Let saints on earth unite to sing
with those to glory gone,
for all the servants of our King
in earth and heaven are one.
2. One family we dwell in him,
one church above, beneath,
though now divided by the stream,
the narrow stream of death;
one army of the living God,
to his command we bow;
part of his host have crossed the flood,
and part are crossing now.
3. Ten thousand to their endless home
this solemn moment fly,
and we are to the margin come,
and we expect to die.
E'en now by faith we join our hands
with those that went before,
and greet the blood-besprinkled bands
on the eternal shore.
4. Our spirits too shall quickly join,
like theirs with glory crowned,
and shout to see our Captain's sign,
to hear this trumpet sound.
O that we now might grasp our Guide!
O that the word were given!
Come, Lord of Hosts, the waves divide,
and land us all in heaven.
Words by: Charles Wesley
Music by: Trad. English melody;
arr. by Ralph Vaughan Williams
Story of Come, Let Us Join Our Friends Above
🕊️ 1. When and Why Wesley Wrote It
Charles Wesley wrote this hymn in 1759 and included it in his collection titled "Funeral Hymns." He intended it to comfort Christians who were facing grief, loss, and the reality of death.

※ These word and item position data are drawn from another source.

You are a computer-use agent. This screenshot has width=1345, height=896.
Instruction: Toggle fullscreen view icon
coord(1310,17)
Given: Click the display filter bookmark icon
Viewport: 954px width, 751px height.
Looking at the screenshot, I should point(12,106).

Wesley wanted believers to see death not as a final separation but as a continuation of the one family of God, united across heaven and earth.
During this period, early Methodists were growing rapidly and often faced hardship, illness, and persecution. Wesley wrote hymns that helped reshape how Christians viewed dying,
encouraging them to see it as entering joy rather than falling into despair.
🌿 2. The Central Theme: The Communion of Saints
This hymn is one of Wesley's clearest expressions of the Christian belief known as the communion of saints. It teaches that God's people in heaven and on earth remain spiritually connected.
Key ideas in the hymn include:
-One family in Christ: "One family we dwell in Him, one church above, beneath."
-Death as a narrow stream that separates believers only for a short time.
-Worship on earth joining with the worship of the saints in heaven.
-The journey of faith continuing, with some saints having crossed the flood and others still on the way.
The imagery is gentle and hopeful. Wesley paints death as a transition into the presence of Christ, not an ending.
🎶 3. Musical History
Today the hymn is most often sung to the tune FOREST GREEN, an English folk melody arranged by Ralph Vaughan Williams in 1906.
Other tunes, such as PISGAH, have also been used, but FOREST GREEN gives the hymn a warm and pastoral feeling that matches its message of comfort and reunion.
💔 4. A Moving Anecdote About John Wesley
A well-known story tells that after Charles Wesley died in 1788, his brother John Wesley tried to read this hymn aloud during worship. When he reached it, he stopped,
covered his face with his hands, and stood silently for several minutes. The emotion of remembering his brother and the hope expressed in the hymn overwhelmed him.
This moment shows how deeply the hymn speaks to love, memory, and Christian hope.
🌟 5. Why This Hymn Endures
"Come, Let Us Join Our Friends Above" remains beloved because it:
-Offers comfort in grief without being sentimental
-Affirms the unity of the church across heaven and earth
-Gives a hopeful vision of death as homecoming
-Connects earthly worship with the worship of the saints in glory
It continues to appear in hundreds of hymnals and is especially meaningful for funerals, memorial services, and All Saints Day.